In light of these likely revenue gains, we provide an overview of Iraq’s reconstruction and service delivery needs in key sectors. Of particular note, Iraq’s upcoming government will be faced with a tremendous electricity provision challenge given a current shortfall of at least 7.5 GW during peak summer demand. We provide an overview of this sector and efforts to address this shortfall from the supply and demand side, including attempts to liberalise, modernise and restructure the sector. We also address the shortfall in education capital expenditure which has suffered during the “double shock” of the 2014-17 conflict and oil price collapse. We provide an overview of how expenditure in this sector is heavily weighted towards operational expenditure, in addition to illustrating this general trend across multiple sectors, despite a pressing need for new infrastructure.
In the national picture, we address the changing picture of fiscal federalism in Iraq. Broadly, southern provinces will see greater allocations with Basrah, Maysan and Thi Qar gaining 60%, 35% and 22% in total allocations respectively. Promised petrodollar allocations for oil and gas producing provinces comprising 5% of the price per barrel (or 5% of oil refined per barrel or gas produced) are capped nationally at 1 trillion Iraqi dinars, or USD $840 million, while Baghdad will retain significant powers over how these funds are spent, following revised legislation on provincial powers. Combined, the three provinces of the Kurdistan Region of Iraq (KRI) gain 36% in allocations.
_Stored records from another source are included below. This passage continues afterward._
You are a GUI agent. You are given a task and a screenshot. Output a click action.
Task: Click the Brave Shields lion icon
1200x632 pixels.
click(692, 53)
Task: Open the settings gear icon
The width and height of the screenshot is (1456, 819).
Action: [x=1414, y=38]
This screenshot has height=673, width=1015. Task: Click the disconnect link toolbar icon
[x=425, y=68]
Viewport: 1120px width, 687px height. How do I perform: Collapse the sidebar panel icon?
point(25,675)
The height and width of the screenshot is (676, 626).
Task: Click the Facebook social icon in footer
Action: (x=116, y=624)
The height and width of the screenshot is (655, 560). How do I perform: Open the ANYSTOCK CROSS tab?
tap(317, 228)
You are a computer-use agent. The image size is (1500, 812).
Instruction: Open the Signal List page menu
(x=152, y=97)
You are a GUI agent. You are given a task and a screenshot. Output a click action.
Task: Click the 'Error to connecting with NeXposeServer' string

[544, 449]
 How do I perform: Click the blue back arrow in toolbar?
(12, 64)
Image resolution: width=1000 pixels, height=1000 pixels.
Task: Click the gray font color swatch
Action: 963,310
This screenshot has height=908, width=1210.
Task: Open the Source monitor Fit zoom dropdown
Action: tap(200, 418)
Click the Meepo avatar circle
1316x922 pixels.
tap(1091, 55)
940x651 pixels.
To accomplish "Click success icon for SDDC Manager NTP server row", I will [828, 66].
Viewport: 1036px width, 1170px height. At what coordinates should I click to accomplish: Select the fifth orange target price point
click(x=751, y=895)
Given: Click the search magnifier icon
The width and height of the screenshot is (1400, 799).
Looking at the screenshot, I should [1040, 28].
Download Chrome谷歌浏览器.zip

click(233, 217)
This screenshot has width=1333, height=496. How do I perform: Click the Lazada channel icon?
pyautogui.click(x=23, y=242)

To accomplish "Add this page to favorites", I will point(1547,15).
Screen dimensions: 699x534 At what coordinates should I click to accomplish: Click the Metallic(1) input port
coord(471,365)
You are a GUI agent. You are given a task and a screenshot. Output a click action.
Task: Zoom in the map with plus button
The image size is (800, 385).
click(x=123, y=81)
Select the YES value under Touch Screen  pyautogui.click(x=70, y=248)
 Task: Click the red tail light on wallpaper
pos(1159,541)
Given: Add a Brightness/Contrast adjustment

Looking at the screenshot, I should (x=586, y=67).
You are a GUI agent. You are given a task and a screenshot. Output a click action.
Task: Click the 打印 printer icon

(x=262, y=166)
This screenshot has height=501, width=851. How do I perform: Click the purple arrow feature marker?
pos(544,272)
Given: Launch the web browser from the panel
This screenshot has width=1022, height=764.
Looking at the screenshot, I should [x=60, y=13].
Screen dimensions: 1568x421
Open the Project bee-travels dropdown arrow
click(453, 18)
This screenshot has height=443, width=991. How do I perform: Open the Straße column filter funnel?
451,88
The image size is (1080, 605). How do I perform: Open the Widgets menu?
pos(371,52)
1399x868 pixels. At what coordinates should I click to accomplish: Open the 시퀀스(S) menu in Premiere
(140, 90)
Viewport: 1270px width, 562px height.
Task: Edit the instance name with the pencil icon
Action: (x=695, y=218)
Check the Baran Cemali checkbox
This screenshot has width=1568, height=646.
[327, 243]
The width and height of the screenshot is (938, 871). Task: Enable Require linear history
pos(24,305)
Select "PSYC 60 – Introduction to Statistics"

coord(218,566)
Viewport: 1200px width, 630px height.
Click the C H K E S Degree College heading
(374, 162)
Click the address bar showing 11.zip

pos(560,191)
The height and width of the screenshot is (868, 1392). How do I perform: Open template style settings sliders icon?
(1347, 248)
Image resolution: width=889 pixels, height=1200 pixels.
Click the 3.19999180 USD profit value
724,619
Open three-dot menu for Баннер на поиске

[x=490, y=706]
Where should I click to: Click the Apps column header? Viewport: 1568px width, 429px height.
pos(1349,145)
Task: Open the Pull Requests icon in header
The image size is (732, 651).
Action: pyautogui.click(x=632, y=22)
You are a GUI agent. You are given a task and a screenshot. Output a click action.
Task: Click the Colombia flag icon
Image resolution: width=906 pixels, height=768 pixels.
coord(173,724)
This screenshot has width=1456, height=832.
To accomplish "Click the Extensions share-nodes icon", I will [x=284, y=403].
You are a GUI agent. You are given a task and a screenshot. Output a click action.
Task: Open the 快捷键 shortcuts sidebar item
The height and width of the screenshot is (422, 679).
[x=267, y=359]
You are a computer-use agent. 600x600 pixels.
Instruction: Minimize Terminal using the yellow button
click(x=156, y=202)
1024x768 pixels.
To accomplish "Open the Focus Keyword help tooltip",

Their share is based on the 12.67% population estimate used for budgeting for 2018, although this remains contested between Baghdad and Erbil. Lastly, allocations for the war affected provinces remain significantly lower, suggesting that either the federal government will oversee more reconstruction from ministry budgets or alternatively, reconstruction may continue to lag in 2019, with concerning long term security implications.
It remains to be seen therefore, whether these allocations in the budget for reconstruction and for key sectors will change in the coming months. How these issues are resolved with have a profound effect on the future configuration of Iraqi federalism.